It displays your task list as a two dimensional matrix which gives another degree of freedom to slice and dice your tasks…with some interesting results

Applying two dimensions to a task list opens up a range of interesting possibilities when those dimensions can be configured to any task detail such as priority, status, responsibility and so on. Even more so when you can sum those details in both dimensions. For example, let’s take the traditional Kanban board which many are familiar with. Normally this has vertical columns indicating tasks that are pending, in progress and done or some derivative thereof. If you enter task durations, common for this kind of task management, Hyper Plan will sum those task durations in both dimensions.

Will this extra dimension to the task list be as ground shaking as when the earth gained a third dimension?

So, summing the columns will indicate the required effort to complete pending tasks, in progress tasks etc. summing the rows will indicate the workload for each person. This is a nice native feature to have which I have not seen elsewhere (not for both dimensions simultaneously anyway). Of course you can swap the columns and rows to any task detail so a lot of interesting scenarios emerge. But anyway, you get some feeling for what this extra dimension can bring to the party. Will this extra dimension to the task list be as ground shaking as when the earth gained a third dimension? Let’s see if that can be answered by the end of this Hyper Plan review.

In this Hyper Plan review we will see how this 2D task matrix concept has been implemented. Let’s kick off with the Hyper Plan user interface.

Hyper Plan User interface

Broadly speaking the UI is divided into two sections. On the left we have the settings and on the right side, the task view. For the latter, a few options different ways of displaying the tasks are available,

  • Traditional one dimensional task list. The flat earthers have not been abandoned, hooray!
  • The two dimensional task matrix, Hyper Plan’s raison d’etre.
  • Graph views. You can use this to view statistics about your tasks in histogram form.

Hyper Plan Review : User Interface

Hyper Plan’s Two Dimensional Task matrix

Let’s cover the side window that sports more options than you can shake a stick at. On this side window you can access search/filtering and view options.

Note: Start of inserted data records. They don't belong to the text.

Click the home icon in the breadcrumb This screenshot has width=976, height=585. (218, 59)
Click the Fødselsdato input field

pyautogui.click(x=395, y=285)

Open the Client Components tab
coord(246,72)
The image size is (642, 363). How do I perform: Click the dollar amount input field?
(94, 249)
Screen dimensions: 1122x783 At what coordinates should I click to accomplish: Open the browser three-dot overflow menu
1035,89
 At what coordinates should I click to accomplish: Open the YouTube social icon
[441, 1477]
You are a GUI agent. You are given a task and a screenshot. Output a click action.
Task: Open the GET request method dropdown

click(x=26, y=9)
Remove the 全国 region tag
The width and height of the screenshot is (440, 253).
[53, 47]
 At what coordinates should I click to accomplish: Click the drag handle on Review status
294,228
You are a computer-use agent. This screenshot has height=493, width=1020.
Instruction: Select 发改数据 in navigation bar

The right side task view is where much of the action happens. I will skip the one dimensional task view in this Hyper Plan review because it has been commonplace since biblical times. Instead let’s go directly to the main course, the two dimensional task matrix.

To get tasks into the matrix you can either hit the little add card icon on the top menu bar or alternatively use a shortcut key to bring up the add task dialog window. The latter is always preferred as it is simply more efficient. To that end, Hyper Plan supports a bevy of keyboard shortcuts to enable efficient use of the tool. Having entered the task, preferably with some relevant filtering information such as priority, status, responsibility and so on we can do a bit of task manipulation. Tasks can be dragged and dropped around the matrix. In doing so, the task details will be updated. So if you move it between different people, the responsibility field will be updated accordingly.

So, that’s how tasks can be entered and manipulated in Hyperplan.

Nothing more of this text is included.